CHALLENGE: Return the lines below exactly as they appear, starting with the line that contains "Image resolution: width=1103" and going on through the line that contains "pyautogui.click(x=439, y=13)".

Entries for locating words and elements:
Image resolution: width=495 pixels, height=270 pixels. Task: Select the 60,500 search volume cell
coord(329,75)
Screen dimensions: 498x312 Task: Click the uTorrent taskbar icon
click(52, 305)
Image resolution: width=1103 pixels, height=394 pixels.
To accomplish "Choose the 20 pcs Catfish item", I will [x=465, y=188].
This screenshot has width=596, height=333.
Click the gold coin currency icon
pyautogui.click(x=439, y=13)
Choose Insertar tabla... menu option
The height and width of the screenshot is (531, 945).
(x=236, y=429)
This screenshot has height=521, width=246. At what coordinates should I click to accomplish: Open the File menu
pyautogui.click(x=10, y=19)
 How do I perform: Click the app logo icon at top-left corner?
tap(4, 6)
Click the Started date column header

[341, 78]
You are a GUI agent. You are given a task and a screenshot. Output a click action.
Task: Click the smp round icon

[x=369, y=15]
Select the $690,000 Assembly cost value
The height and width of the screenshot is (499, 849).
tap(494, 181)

---

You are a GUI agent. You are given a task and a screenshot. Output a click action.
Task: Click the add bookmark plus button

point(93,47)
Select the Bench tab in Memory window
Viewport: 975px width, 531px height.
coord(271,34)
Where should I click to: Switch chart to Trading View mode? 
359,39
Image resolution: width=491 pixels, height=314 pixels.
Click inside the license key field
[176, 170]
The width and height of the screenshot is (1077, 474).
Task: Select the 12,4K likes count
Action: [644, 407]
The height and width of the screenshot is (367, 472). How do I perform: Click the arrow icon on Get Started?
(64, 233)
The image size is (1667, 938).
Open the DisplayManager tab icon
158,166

EXPECTED OUTPUT:
Image resolution: width=1103 pixels, height=394 pixels.
To accomplish "Choose the 20 pcs Catfish item", I will [x=465, y=188].
This screenshot has width=596, height=333.
Click the gold coin currency icon
pyautogui.click(x=439, y=13)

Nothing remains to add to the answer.